(Required work) The answer must be an exact copy of the records below, with every picture left out.

(Provided material)
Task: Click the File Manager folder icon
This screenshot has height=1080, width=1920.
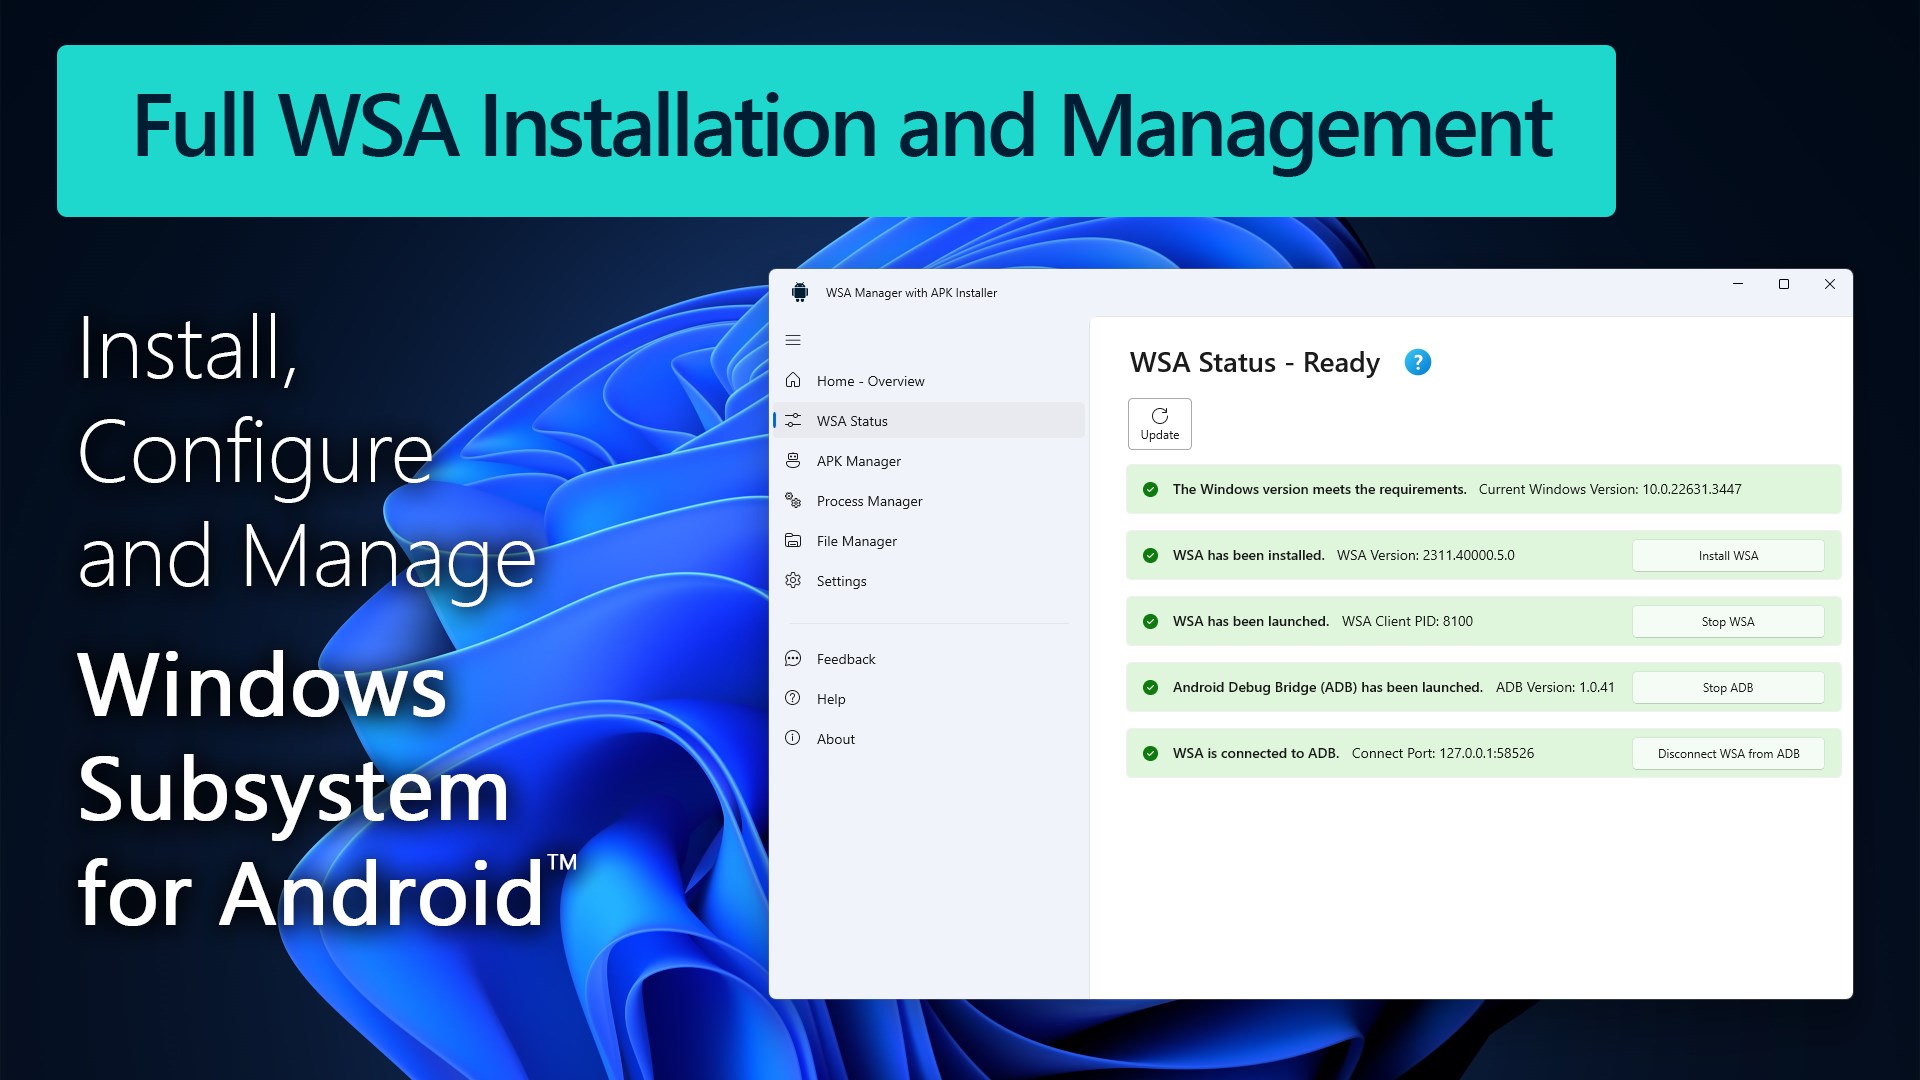Action: click(x=793, y=540)
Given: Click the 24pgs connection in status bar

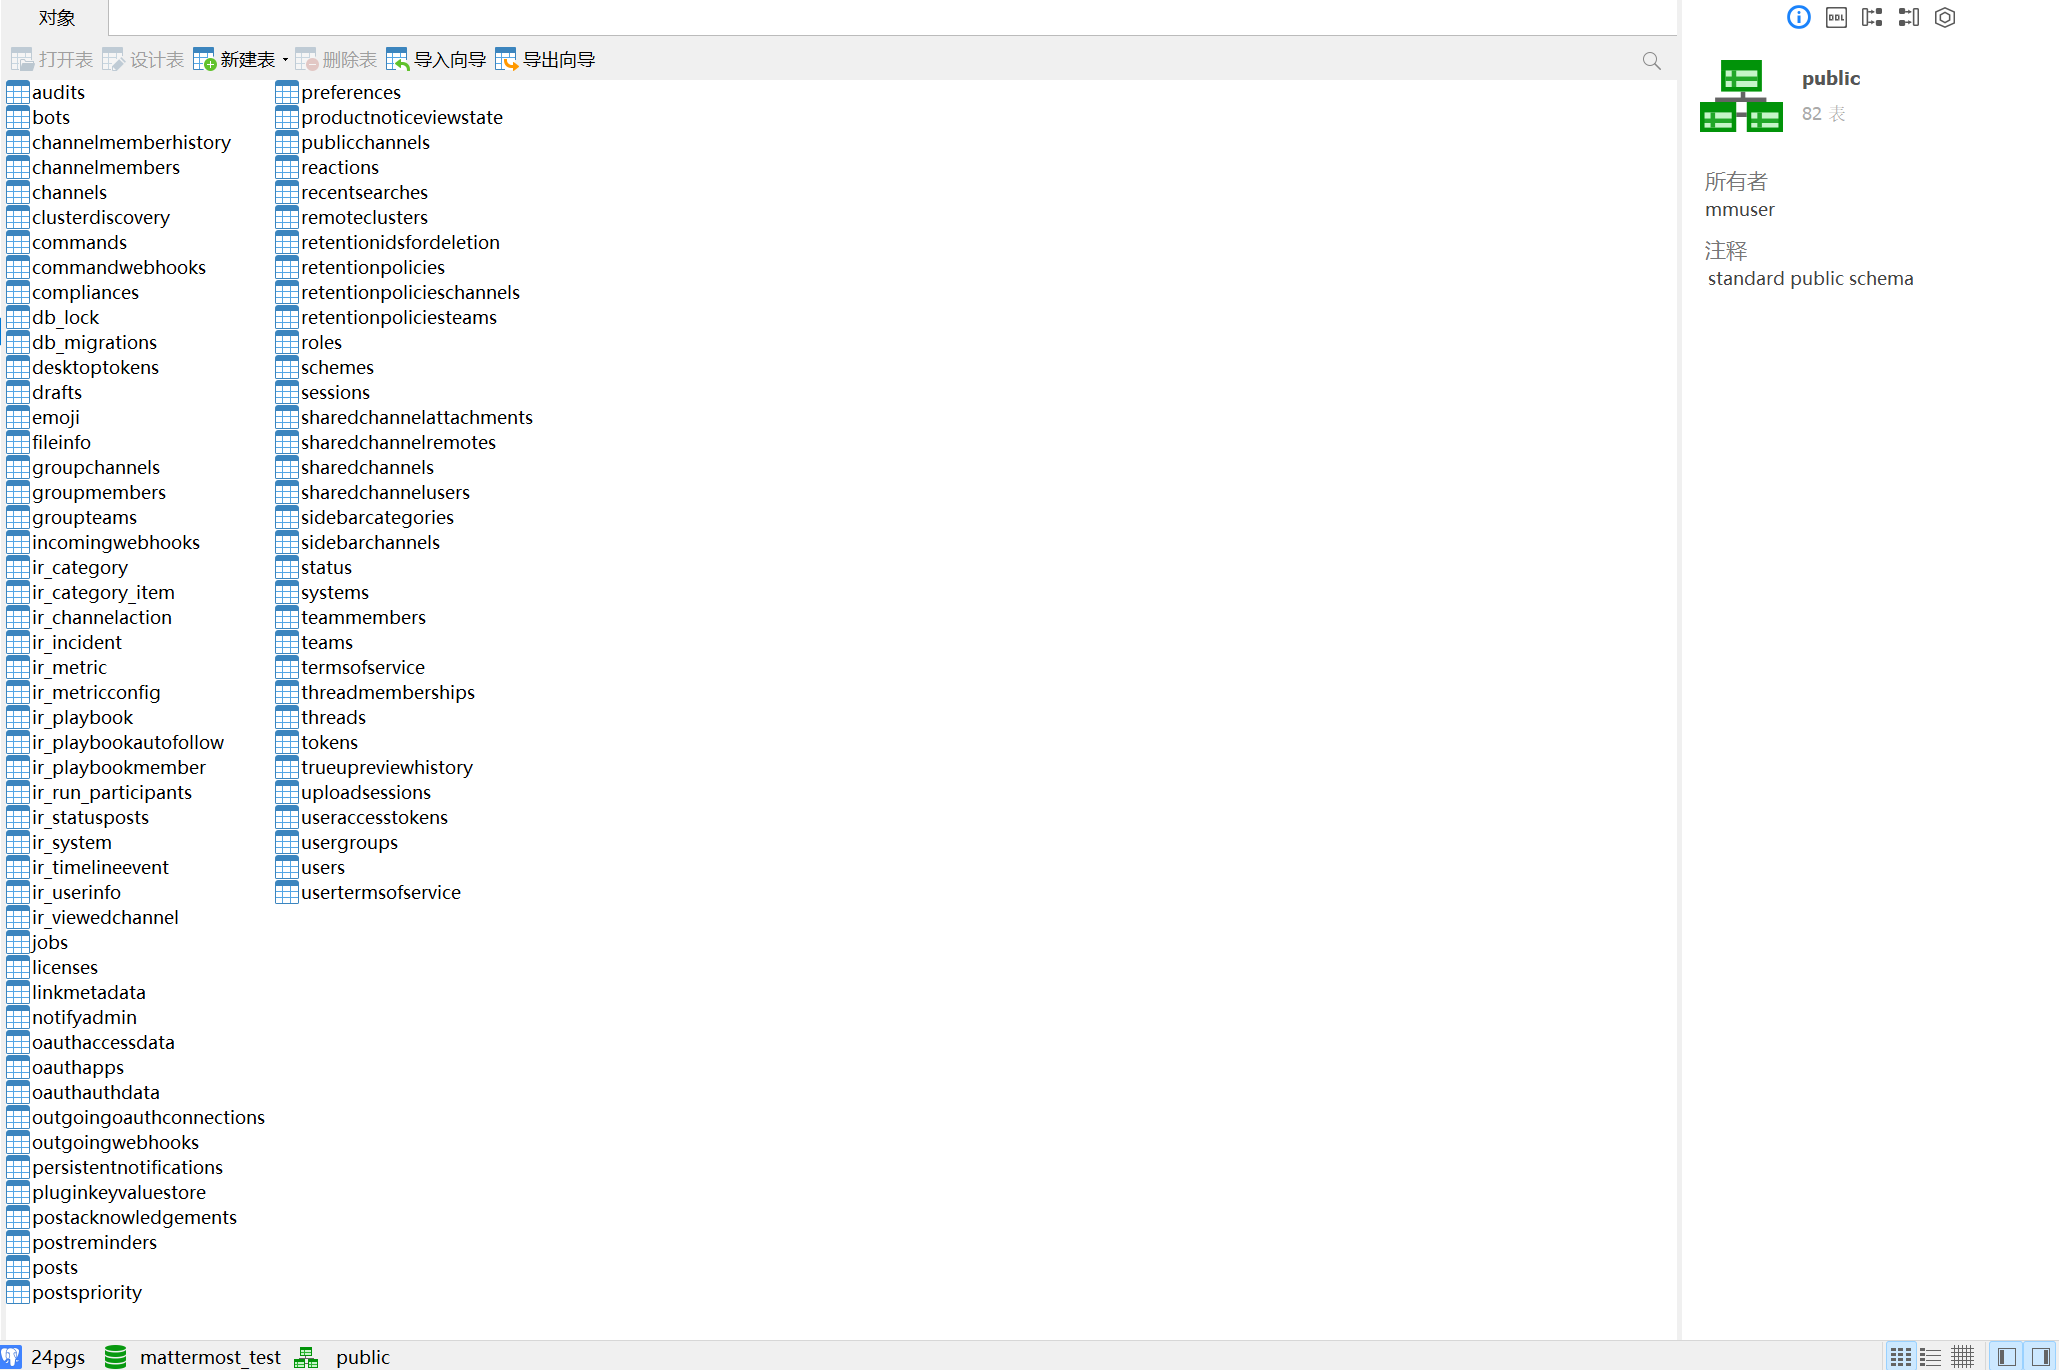Looking at the screenshot, I should coord(57,1357).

(Output below)
Task: Click the File Manager folder icon
This screenshot has height=1080, width=1920.
Action: click(x=793, y=540)
Given: Click the 24pgs connection in status bar

Looking at the screenshot, I should coord(57,1357).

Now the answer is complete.